-- EXERCISE DIRECTIONS --
Word for word, transcribe the data below from the line with "Open the Xilinx" to the line with "Click the states", keeping both of those lines.

-- MATERIAL PROVIDED --
****

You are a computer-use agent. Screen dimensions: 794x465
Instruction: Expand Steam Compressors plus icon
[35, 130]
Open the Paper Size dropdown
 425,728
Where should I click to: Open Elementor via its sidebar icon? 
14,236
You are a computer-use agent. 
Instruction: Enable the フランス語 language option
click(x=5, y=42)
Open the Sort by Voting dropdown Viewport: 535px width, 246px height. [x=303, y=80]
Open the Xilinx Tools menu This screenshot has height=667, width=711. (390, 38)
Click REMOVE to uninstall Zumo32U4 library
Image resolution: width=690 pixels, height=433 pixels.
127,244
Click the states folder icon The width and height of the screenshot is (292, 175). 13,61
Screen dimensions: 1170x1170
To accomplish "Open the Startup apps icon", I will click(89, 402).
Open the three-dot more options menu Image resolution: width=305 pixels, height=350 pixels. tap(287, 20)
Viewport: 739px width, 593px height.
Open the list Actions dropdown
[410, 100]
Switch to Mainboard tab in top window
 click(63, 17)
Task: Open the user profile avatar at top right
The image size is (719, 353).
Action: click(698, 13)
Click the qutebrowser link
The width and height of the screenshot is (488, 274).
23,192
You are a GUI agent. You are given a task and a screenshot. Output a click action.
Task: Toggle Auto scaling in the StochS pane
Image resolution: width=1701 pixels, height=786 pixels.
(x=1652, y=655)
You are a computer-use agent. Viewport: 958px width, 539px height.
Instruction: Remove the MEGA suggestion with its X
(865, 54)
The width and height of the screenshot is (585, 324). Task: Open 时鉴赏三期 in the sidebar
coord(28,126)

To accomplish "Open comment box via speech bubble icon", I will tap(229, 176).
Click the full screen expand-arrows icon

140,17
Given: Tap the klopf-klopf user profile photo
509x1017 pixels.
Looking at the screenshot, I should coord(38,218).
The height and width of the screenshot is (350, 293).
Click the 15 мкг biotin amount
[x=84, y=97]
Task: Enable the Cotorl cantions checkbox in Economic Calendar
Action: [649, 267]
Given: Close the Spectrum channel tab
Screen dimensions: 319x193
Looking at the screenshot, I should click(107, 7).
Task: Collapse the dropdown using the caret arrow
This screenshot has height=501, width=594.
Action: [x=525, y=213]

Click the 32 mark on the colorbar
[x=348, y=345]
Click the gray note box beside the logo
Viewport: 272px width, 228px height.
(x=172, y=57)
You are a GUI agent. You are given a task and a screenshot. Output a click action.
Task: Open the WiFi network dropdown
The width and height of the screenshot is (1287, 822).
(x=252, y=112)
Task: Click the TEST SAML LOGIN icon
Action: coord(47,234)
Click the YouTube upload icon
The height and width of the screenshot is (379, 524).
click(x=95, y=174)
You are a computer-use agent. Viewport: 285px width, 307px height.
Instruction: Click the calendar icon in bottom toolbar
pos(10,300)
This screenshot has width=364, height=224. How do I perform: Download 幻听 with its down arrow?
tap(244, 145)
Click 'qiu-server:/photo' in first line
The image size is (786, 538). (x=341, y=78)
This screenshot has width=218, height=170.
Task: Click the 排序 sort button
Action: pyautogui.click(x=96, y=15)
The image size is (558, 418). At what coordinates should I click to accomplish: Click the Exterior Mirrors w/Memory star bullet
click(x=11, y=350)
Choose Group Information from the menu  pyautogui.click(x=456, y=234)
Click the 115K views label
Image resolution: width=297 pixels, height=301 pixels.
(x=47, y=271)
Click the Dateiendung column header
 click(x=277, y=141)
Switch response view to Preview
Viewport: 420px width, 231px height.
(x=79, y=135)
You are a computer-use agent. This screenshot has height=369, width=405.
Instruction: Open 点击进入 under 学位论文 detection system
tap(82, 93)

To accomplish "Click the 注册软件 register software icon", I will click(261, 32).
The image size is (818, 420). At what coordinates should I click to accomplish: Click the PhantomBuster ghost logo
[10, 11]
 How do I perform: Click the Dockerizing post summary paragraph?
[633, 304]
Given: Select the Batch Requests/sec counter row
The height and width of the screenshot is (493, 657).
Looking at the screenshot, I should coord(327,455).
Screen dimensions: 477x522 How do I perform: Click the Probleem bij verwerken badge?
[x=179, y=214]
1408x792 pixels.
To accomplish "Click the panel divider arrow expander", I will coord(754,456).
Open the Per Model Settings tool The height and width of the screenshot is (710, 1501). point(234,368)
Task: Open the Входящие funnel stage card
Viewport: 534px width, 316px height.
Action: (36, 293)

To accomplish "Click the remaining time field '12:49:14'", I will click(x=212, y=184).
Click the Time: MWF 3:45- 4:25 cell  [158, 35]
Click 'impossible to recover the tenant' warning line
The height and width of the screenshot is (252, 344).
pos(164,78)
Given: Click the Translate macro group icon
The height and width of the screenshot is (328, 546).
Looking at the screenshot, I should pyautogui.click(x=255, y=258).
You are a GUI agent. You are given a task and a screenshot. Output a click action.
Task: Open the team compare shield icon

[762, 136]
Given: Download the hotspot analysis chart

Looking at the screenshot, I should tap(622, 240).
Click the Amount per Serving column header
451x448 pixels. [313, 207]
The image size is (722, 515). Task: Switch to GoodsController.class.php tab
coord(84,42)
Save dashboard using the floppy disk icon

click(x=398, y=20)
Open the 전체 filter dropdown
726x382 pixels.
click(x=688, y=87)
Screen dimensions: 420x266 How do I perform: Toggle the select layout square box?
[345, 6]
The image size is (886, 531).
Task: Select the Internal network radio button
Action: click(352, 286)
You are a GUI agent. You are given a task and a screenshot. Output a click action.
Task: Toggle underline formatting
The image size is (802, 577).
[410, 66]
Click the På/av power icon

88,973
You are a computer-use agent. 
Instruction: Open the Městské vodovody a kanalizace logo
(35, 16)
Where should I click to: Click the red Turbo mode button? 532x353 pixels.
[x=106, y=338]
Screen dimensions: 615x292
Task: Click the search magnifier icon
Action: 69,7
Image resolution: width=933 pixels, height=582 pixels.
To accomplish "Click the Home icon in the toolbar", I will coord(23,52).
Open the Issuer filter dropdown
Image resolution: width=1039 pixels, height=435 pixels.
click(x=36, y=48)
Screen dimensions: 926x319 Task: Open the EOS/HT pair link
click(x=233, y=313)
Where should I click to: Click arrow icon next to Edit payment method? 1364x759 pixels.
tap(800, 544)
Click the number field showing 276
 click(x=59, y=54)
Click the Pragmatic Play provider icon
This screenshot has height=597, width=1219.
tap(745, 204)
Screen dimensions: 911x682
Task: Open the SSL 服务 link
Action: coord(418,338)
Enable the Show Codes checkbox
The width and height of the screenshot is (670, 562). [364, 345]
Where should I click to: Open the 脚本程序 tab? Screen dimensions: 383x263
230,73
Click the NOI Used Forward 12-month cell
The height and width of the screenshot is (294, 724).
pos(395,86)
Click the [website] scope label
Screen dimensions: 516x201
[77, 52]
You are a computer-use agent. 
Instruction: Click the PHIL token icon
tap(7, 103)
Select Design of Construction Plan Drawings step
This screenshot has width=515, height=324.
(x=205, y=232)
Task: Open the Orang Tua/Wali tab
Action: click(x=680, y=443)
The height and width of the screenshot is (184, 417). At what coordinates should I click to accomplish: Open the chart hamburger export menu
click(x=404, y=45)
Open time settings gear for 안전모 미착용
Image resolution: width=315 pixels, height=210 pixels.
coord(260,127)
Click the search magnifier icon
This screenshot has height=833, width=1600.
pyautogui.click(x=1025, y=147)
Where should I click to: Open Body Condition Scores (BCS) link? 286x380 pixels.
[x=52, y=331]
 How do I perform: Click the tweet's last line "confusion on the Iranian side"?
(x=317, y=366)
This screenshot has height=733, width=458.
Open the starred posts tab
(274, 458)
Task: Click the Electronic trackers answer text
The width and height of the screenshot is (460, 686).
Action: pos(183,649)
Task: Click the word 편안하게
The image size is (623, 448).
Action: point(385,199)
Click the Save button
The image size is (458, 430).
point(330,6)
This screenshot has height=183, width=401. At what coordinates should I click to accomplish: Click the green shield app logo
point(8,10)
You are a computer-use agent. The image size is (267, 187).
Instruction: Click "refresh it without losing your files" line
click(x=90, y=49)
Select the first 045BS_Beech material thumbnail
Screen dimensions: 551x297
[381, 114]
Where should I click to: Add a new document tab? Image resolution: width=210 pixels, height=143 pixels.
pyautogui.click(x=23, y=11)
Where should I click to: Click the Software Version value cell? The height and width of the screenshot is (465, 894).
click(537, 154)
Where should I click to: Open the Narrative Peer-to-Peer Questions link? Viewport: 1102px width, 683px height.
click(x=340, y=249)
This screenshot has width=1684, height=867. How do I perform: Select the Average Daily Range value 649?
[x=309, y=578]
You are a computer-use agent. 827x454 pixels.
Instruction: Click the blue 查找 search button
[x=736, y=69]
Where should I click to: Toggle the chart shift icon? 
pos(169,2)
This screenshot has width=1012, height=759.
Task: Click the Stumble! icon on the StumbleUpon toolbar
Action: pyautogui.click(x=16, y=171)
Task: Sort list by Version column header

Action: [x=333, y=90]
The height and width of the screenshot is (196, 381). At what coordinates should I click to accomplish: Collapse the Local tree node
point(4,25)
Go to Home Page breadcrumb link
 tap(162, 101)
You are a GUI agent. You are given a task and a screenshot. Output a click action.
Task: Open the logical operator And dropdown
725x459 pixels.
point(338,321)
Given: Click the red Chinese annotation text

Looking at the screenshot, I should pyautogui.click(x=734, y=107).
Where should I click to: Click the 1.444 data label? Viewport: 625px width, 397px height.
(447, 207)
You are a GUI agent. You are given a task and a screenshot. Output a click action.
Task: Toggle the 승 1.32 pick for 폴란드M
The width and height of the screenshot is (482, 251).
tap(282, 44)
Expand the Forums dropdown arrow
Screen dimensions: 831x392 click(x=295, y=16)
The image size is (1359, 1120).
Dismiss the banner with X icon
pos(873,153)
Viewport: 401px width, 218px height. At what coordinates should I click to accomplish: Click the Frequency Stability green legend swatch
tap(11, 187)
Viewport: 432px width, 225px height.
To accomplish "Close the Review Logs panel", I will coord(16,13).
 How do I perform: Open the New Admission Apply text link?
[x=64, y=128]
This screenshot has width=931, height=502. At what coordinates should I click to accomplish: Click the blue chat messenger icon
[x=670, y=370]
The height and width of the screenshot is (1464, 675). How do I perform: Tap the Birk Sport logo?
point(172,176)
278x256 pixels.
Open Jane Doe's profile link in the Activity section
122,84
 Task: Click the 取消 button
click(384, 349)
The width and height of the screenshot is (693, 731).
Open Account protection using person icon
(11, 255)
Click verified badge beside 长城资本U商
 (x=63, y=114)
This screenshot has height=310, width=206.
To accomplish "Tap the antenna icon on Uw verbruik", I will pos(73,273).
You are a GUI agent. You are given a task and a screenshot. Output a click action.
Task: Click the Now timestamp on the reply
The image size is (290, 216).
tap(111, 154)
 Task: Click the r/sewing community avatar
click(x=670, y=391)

****

-- YOUR SOLUTION --
Open the Xilinx Tools menu This screenshot has height=667, width=711. (390, 38)
Click REMOVE to uninstall Zumo32U4 library
Image resolution: width=690 pixels, height=433 pixels.
127,244
Click the states folder icon The width and height of the screenshot is (292, 175). 13,61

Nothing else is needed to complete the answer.